TEXT BLOCK:
To address poor generalizability, low safety, and task-adaptation difficulty of large-scale heterogeneous multi-robot systems in complex scenarios such as disaster response, this paper proposes the first LLM-driven edge-agent collaboration framework. The framework integrates task semantic parsing, capability-aware instruction generation, human-robot collaborative decision-making, and heterogeneous interface abstraction, augmented by a human-in-the-loop intervention mechanism and a task verification feedback loop—enabling zero-shot cross-task and cross-environment deployment. Experiments demonstrate a 4.76% improvement in simulation task success rate and significantly reduced human intervention frequency in real-world deployments, while maintaining high-reliability coordination. The core innovation lies in deeply embedding large language models into the on-device robotic agent architecture, thereby overcoming the strong scene- and task-specific dependencies inherent in conventional approaches without compromising safety—establishing a novel paradigm for general-purpose, human-robot collaborative multi-robot systems.

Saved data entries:

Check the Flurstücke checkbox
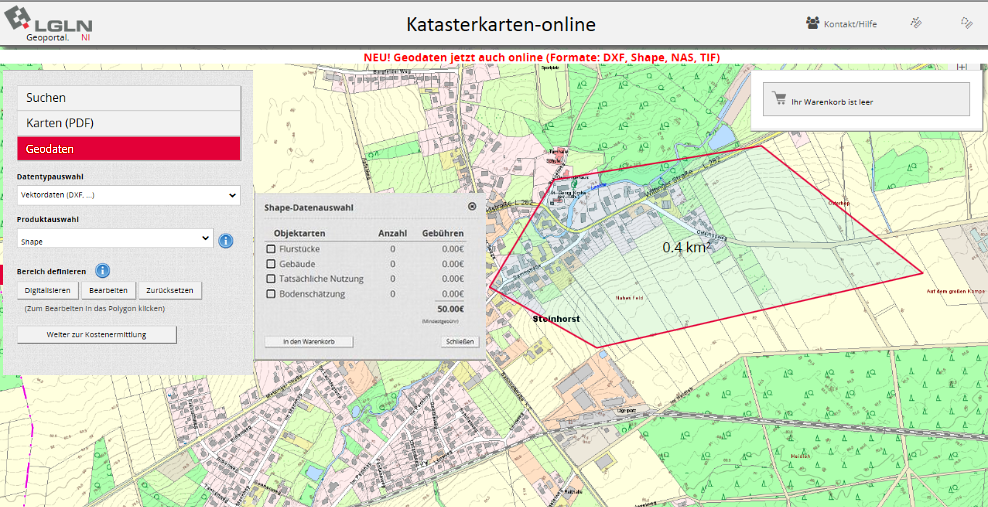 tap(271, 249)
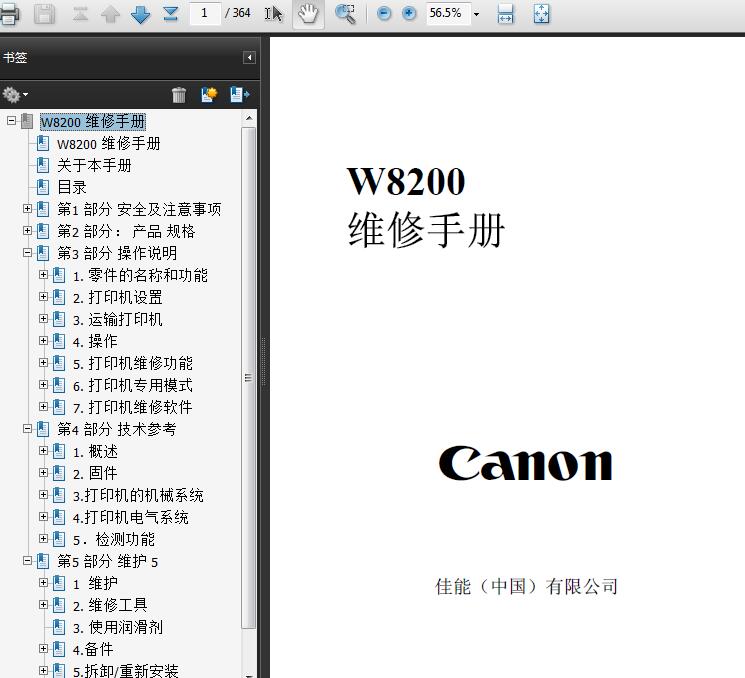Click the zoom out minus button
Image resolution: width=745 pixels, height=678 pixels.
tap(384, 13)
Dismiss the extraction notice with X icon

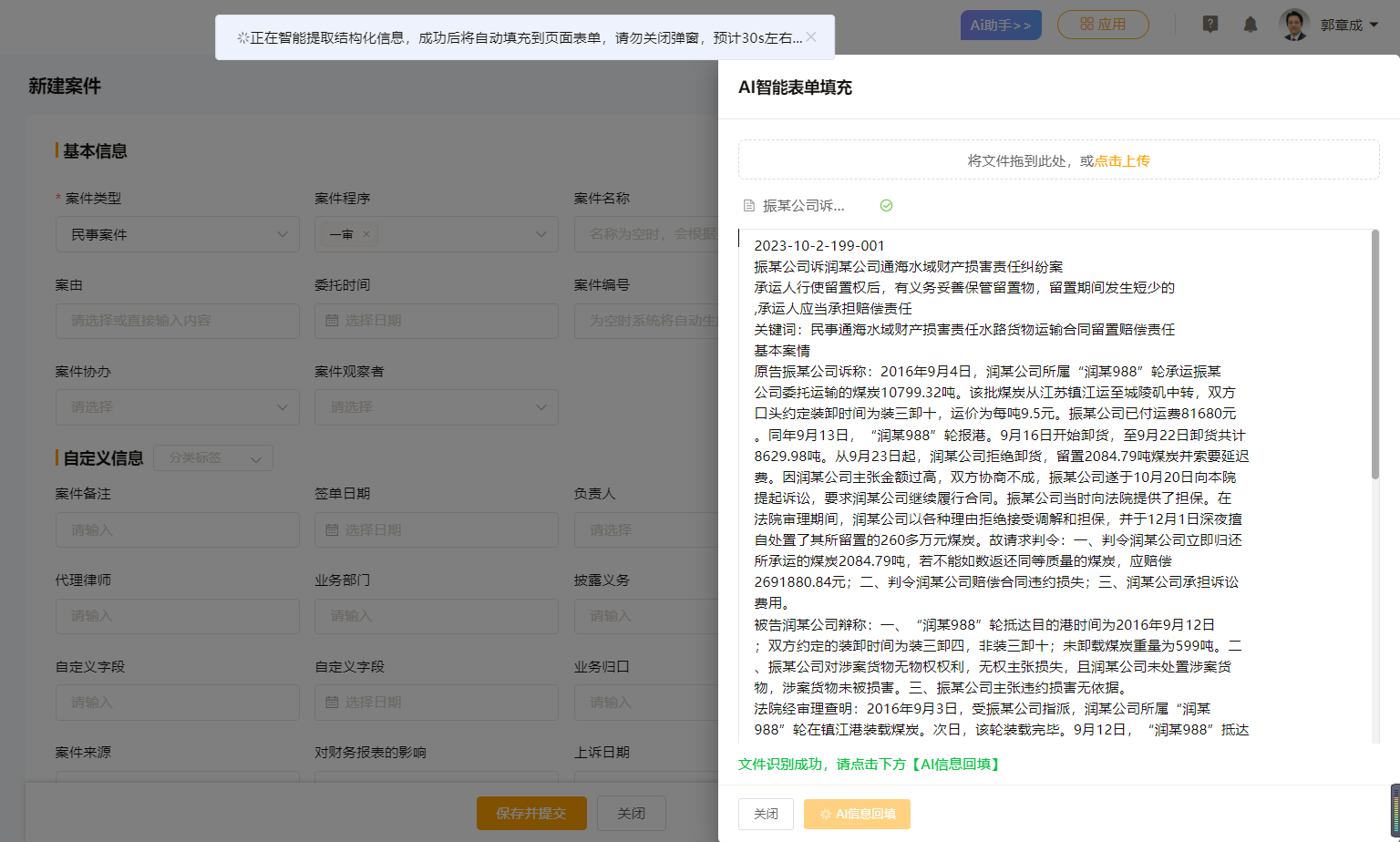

REQUIRED WORK:
**a)** According to the text on the LLM-driven multi-robot framework, by how much did the task success rate improve in simulation?
**b)** Extend the text on the LLM-driven multi-robot framework, starting after its final sentence.

RESULTS OF THE TASKS:
**a)** By 4.76%.

**b)**
Rapid advancements in artificial intelligence (AI) have enabled robots to performcomplex tasks autonomously with increasing precision. However, multi-robot systems (MRSs) face challenges in generalization, heterogeneity, and safety, especially when scaling to large-scale deployments like disaster response. Traditional approaches often lack generalization, requiring extensive engineering for new tasks and scenarios, and struggle with managing diverse robots. To overcome these limitations, we propose a Human-in-the-loop Multi-Robot Collaboration Framework (HMCF) powered by large language models (LLMs). LLMs enhance adaptability by reasoning over diverse tasks and robot capabilities, while human oversight ensures safety and reliability, intervening only when necessary. Our framework seamlessly integrates human oversight, LLM agents, and heterogeneous robots to optimize task allocation and execution. Each robot is equipped with an LLM agent capable of understanding its capabilities, converting tasks into executable instructions, and reducing hallucinations through task verification and human supervision. Simulation results show that our framework outperforms state-of-the-art task planning methods, achieving higher task success rates with an improvement of 4.76%. Real-world tests demonstrate its robust zero-shot generalization feature and ability to handle diverse tasks and environments with minimal human intervention.